Bill Clinton checking out a new Tower Garden. Photo from http://futuregrowing.wordpress.com/

Bill Clinton checking out a new Tower Garden. Photo from http://futuregrowing.wordpress.com/

Everyone wants to grow their own food now, evidenced by the harvest-selfie, a gardener’s equivalent to spiking the football, found all over social media. But growing your own can be a train-wreck for the casual gardener and too time-consuming for even the advanced gardener. The roadmap to success for any level food grower is the same: grow vertically, sub-irrigate, and provide consistent plant nutrition. Why not invest in a turn-key growing system that incorporates these principles and doesn’t require constant attention? These systems offer packages with everything you need — just add plants, sun, and water.

EarthBox   

Difficulty: Easy  

Why you should buy: Organic growing and tomatoes.
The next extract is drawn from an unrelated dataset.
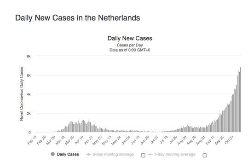This screenshot has height=168, width=248.
Task: Enable the 7-day moving average checkbox
Action: click(x=204, y=155)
A pool-side EarthBox farm. Photo from amazingtomatoes.com.

A pool-side EarthBox farm. Photo from amazingtomatoes.com.

EarthBox works — people swear by it. When I was in the garden center business, customers would come in and ask for “EarthBox soil” or “the stuff to put in my EarthBox.” I would point them to the potting soil, granular fertilizer, and dolomitic lime (the contents of an EarthBox planting kit). Because it wasn’t the EarthBox-brand they trusted, I usually ended up with a disappointed customer. Many EarthBox loyalists will tell stories of the old days, when they couldn’t get one tomato out of the garden, and then… they found EarthBox and success. EarthBox does not need timers or pumps to keep things watered — it has a reservoir in the bottom of the container and uses capillary action to move the water up as the plants need it. Packages start at around $30 and can be found in your local garden retailer, which is nice if you want a demo before you buy. If you get the trellising system accessory (and you should), you are going to add another $30 – $40 to the price. Out of the three systems, this one is the easiest to use. EarthBox is best for taller crops like tomatoes, peppers, and eggplant, but can also be used for leafy greens and smaller root crops (like beets).  

Tower Garden  

Difficulty: Intermediate  

Why you should buy: It’s the best looking system around. A super salad farm.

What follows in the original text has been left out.